Le système EcoWatt, présenté par RTE comme « une météo de l'électricité », permet d'avoir une visibilité sur trois jours de l'état du système électrique. Lorsque le gestionnaire anticipe des pics de consommation trop importants par rapport à l'électricité disponible, il envoie alors une alerte orange, qui encourage les consommateurs (particuliers et entreprises) à réaliser des économies d'énergie ou à décaler leur consommation en dehors des moments de la journée particulièrement tendus, c'est-à-dire le matin entre 8 et 10 heures et le soir aux alentours de 19 heures.
« L'alerte rouge envoie un message différent. Cela signifie que si nous ne faisons pas des écogestes rapidement, nous nous exposons à ce qu'il y ait des délestages en France [c'est-à-dire des coupures d'électricité organisées, ndlr] », a mis en garde Xavier Piechaczyk.

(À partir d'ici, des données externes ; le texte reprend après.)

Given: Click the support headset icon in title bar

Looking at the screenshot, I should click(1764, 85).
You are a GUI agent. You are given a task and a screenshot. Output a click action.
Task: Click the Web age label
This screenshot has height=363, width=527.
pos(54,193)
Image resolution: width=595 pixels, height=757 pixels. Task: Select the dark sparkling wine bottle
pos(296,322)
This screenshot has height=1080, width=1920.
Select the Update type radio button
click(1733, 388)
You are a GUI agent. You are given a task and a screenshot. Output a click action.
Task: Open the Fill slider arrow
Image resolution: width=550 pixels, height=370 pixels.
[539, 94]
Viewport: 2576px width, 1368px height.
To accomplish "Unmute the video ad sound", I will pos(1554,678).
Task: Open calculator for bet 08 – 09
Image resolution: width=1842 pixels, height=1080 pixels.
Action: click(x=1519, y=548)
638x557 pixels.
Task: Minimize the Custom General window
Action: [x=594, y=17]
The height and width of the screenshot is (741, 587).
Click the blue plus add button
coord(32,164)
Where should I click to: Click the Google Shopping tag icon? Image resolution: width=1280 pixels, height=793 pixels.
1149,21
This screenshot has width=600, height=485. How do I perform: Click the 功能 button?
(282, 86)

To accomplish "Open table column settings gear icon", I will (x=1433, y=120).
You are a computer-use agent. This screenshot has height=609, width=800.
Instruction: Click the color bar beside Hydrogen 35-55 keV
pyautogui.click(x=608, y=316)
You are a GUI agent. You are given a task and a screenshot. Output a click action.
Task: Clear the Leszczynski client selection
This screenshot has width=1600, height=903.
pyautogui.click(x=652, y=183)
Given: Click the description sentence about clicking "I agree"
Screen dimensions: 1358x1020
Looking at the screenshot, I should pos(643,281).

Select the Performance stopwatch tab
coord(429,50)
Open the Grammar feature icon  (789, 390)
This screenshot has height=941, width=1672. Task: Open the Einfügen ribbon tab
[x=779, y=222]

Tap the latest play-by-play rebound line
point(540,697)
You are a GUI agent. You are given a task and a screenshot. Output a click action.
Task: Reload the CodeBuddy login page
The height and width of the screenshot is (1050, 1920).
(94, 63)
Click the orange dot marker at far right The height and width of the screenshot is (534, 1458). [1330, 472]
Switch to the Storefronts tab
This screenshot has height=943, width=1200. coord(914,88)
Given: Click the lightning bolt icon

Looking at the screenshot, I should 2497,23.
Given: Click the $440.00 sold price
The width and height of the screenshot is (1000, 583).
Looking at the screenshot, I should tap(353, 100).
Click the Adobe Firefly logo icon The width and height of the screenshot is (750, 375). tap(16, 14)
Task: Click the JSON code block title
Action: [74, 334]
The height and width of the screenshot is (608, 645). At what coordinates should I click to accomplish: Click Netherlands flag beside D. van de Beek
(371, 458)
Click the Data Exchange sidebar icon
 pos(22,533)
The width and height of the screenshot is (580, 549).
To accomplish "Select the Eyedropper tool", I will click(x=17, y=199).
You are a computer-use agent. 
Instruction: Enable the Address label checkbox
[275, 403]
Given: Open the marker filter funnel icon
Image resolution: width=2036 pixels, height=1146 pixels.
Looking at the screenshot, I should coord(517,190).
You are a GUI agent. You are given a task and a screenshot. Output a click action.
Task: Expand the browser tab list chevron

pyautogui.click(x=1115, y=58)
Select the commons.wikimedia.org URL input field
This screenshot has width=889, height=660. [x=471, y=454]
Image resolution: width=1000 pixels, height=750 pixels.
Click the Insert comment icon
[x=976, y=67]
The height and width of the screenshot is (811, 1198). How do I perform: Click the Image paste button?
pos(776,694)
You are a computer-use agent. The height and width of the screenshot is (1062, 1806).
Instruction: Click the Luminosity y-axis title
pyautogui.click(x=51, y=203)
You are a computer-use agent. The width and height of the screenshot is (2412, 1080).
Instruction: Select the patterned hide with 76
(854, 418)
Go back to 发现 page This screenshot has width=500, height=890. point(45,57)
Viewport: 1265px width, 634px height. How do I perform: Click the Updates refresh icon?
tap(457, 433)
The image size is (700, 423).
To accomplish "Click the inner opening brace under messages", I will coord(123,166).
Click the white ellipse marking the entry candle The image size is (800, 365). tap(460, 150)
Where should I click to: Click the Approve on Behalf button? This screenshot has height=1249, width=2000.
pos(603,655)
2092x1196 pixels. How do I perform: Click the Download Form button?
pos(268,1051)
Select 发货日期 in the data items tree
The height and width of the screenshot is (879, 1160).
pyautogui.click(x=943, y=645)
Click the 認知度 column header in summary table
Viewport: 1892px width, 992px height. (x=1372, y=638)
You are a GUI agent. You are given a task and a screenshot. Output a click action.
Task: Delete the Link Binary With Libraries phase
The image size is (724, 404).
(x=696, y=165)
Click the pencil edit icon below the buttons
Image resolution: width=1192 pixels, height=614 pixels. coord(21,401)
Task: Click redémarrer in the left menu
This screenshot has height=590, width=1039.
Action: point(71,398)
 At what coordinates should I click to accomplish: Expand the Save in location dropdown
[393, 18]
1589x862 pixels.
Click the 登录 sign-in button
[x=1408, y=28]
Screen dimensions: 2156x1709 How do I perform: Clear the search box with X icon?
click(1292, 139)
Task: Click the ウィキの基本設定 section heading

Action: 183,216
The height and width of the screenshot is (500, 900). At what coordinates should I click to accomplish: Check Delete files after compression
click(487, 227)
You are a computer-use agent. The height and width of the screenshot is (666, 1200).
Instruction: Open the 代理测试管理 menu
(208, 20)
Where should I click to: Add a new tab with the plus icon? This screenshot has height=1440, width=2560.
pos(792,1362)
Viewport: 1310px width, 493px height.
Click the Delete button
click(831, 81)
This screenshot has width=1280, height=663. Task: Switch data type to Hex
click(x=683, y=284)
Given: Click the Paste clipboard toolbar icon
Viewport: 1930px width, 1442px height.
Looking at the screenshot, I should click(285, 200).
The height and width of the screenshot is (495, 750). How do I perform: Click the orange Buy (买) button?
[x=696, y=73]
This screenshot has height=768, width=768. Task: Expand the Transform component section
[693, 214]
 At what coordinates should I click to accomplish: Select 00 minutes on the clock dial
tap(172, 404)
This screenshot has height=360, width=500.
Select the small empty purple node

« Bien réagir » pour éviter les coupures
Toutefois, si tous les acteurs (entreprises, collectivités et ménages) s'engagent collectivement « à bien réagir » en cas de signal rouge, « il n'y a pas de raison qu'il y ait des coupures nombreuses », a-t-il nuancé. En cas de signal rouge, justement, Carrefour s'est engagé à baisser l'intensité lumineuse de son éclairage dans ses magasins, à diminuer le niveau de chauffage, à décaler dans la journée le fonctionnement de ses rôtisseurs, ou encore à moduler sa production de glace. L'enseigne affirme que ces mesures permettront de libérer entre 2,1 et 10 mégawatts (MW) de puissance. Carrefour pourra également mettre à disposition ses capacités de production représentant plus de 60 MW de puissance électrique, en mettant en route ses groupes électrogènes... qui fonctionnent toutefois au diesel.
Un devoir d'exemplarité
Alexandre Bompard, le PDG de Carrefour évoque « le devoir d'exemplarité » de l'enseigne, compte tenu de la taille de « notre parc de magasins, notre rôle au sein de notre filière, au contact de milliers de fournisseurs et de millions de clients ». Il souligne la volonté du groupe de « participer à l'effort de pédagogie » pour doter les consommateurs d'une « culture de la sobriété qui doit devenir notre réflexe à tous ».
Le groupe Carrefour participe sur la base du volontariat au programme EcoWatt. Cela signifie qu'il « n'y a pas de compensation financière de la part de RTE », a précisé Xavier Piechaczyk. En revanche, « Carrefour peut valoriser ses effacements [c'est-à-dire les moments où il cesse de consommer, ndlr] sur le marché de l'effacement auprès de ses fournisseurs », a-t-il ajouté.
Outre cette possible valorisation, ces économies d'énergie permettront à Carrefour d'alléger sa facture alors, qu'en moyenne, le coût de l'énergie pour une entreprise du secteur représente 30% de son résultat net opérationnel.
Ce lundi 18 juillet, la fédération Perifem, qui rassemble l'ensemble des acteurs de la distribution pour agir sur les sujets énergétiques ou environnementaux, dévoilait également un plan d'urgence pour réduire la consommation d'énergie du secteur cet hiver. Toutefois, celui-ci n'inclut pas de convention, ni d'objectifs chiffrés.